__What to do__:
Beginning with the line containing "You are a computer-use agent." and ending at the last line of the records, transcribe each line exactly. Do not include pictures.

__Records__:
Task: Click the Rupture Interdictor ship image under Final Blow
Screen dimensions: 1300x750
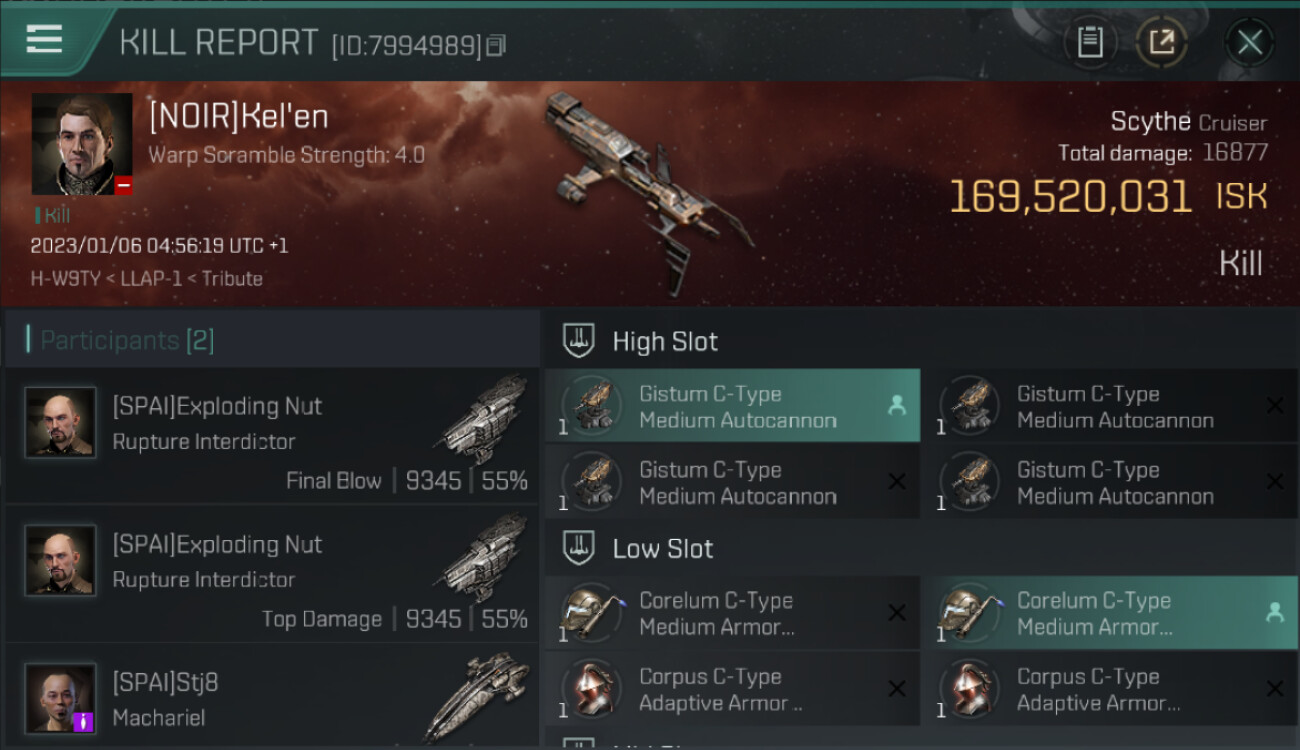Action: 483,420
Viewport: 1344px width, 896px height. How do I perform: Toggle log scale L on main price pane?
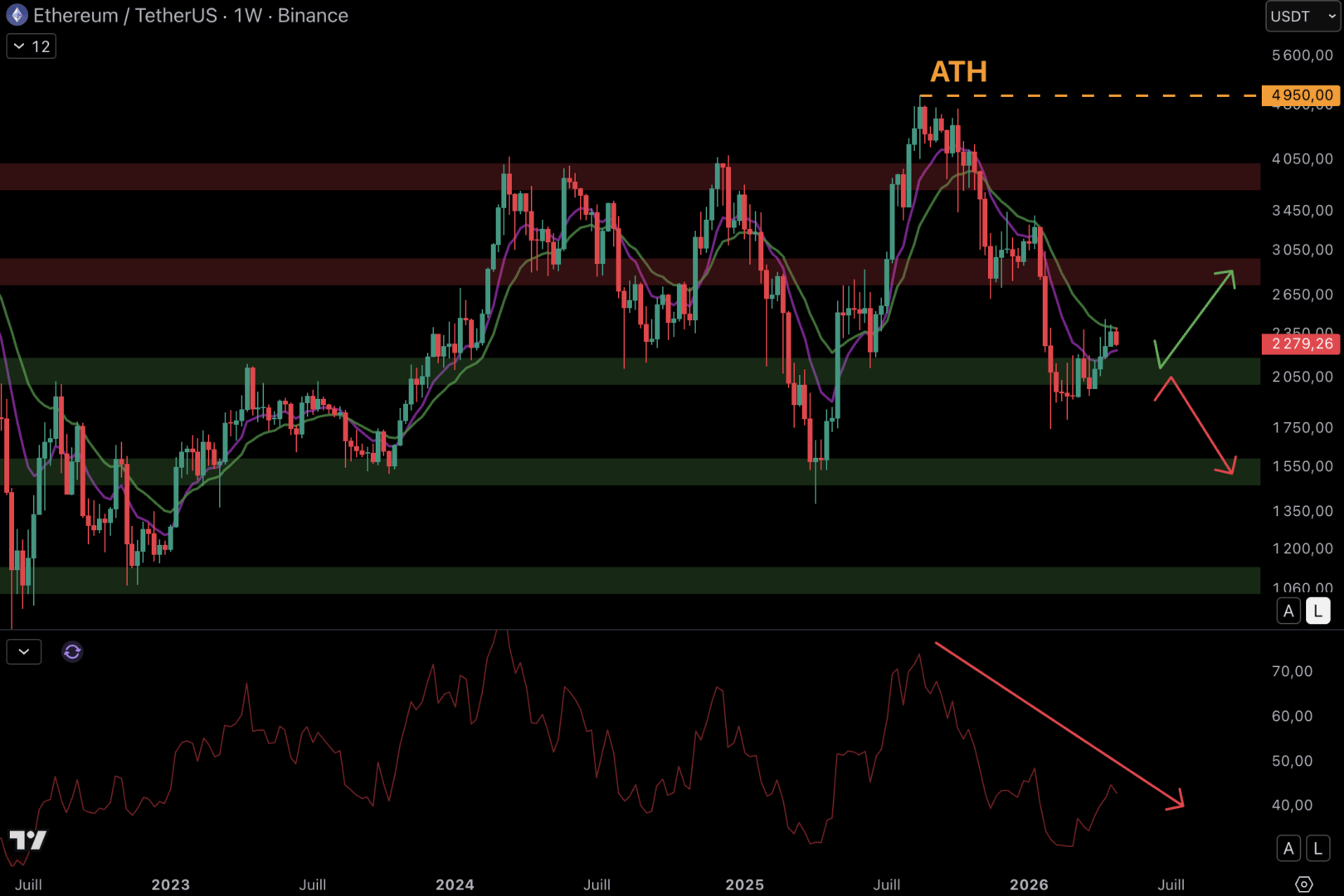[x=1317, y=611]
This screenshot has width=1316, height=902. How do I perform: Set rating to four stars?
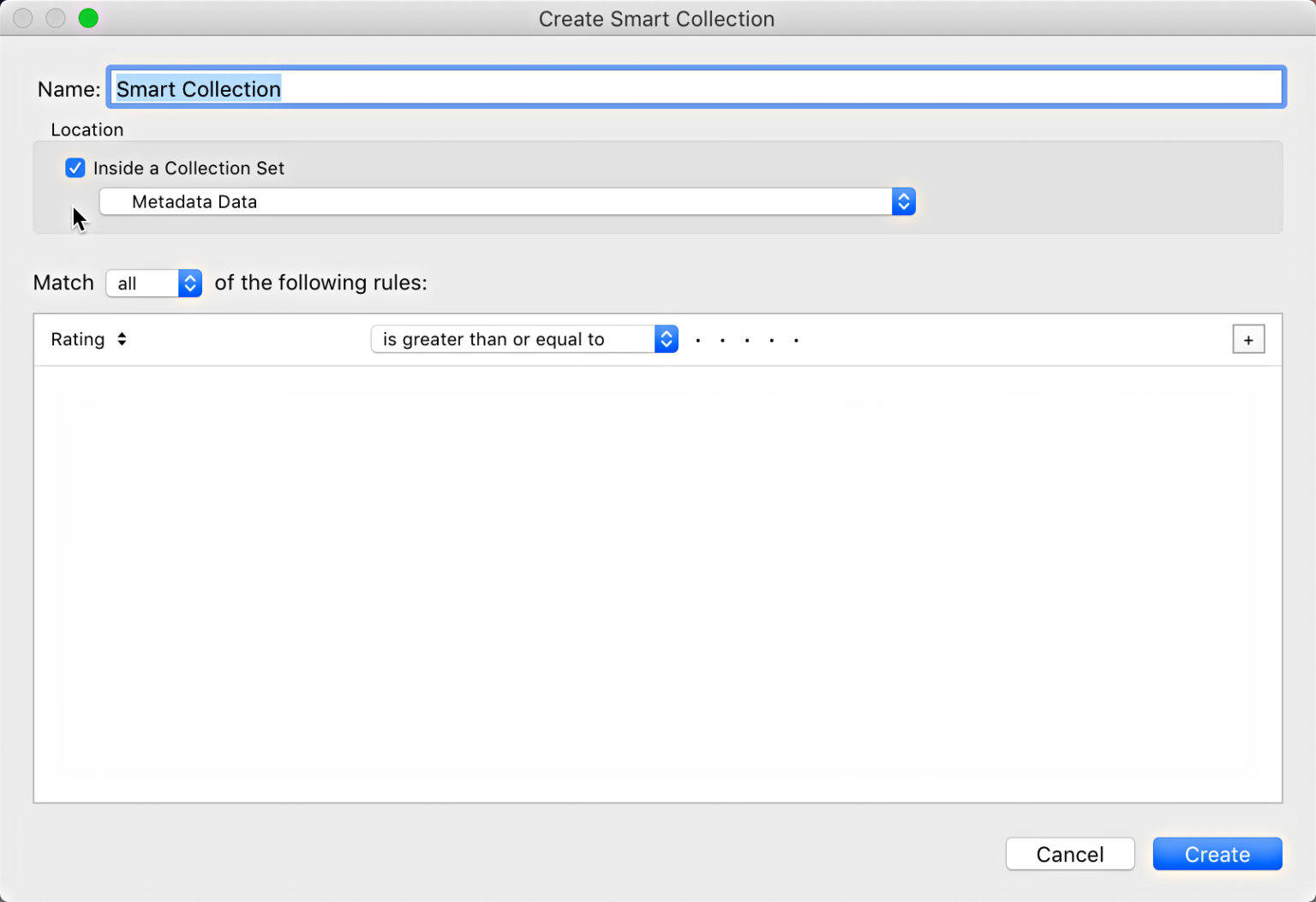772,340
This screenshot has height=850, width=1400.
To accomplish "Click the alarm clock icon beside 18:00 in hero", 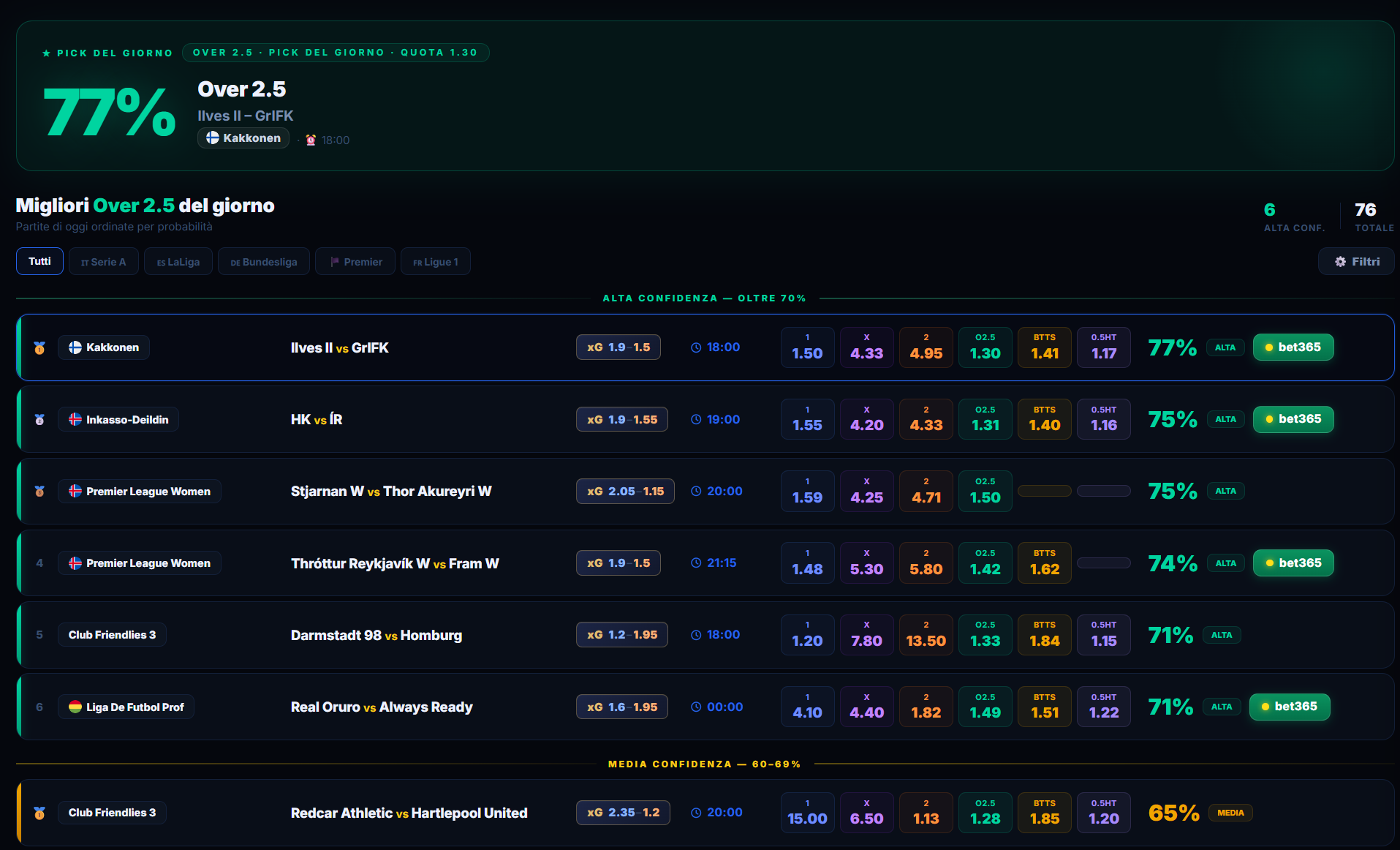I will [311, 140].
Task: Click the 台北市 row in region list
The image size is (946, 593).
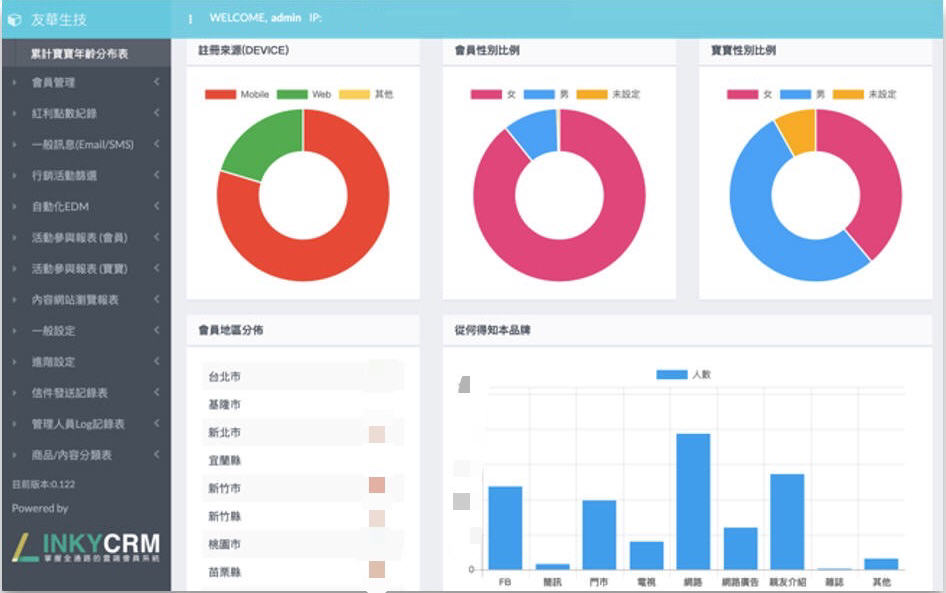Action: [300, 377]
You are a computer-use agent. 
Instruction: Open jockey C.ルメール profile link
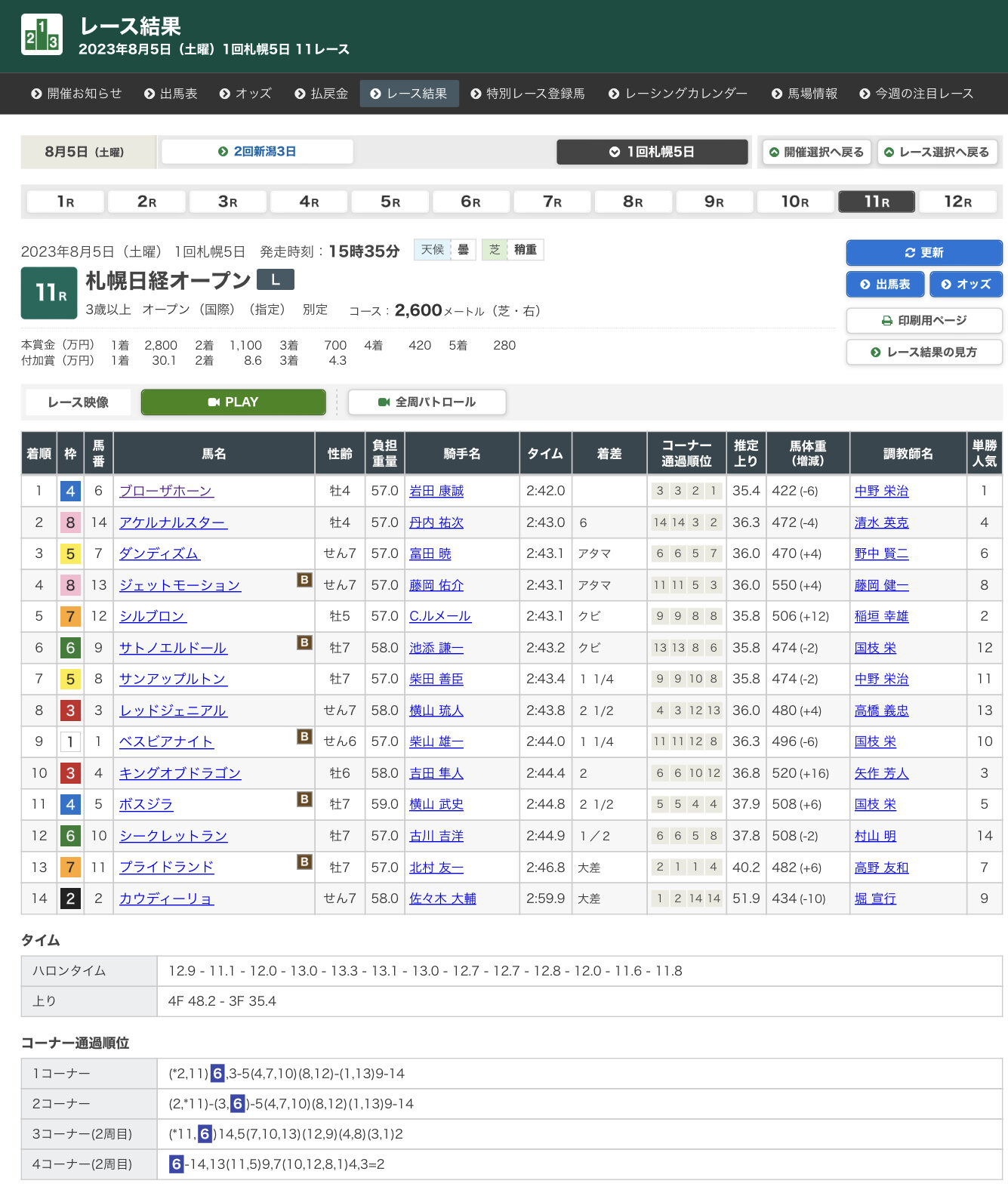[439, 617]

__Solution__:
You are a computer-use agent. 
Instruction: Open jockey C.ルメール profile link
[439, 617]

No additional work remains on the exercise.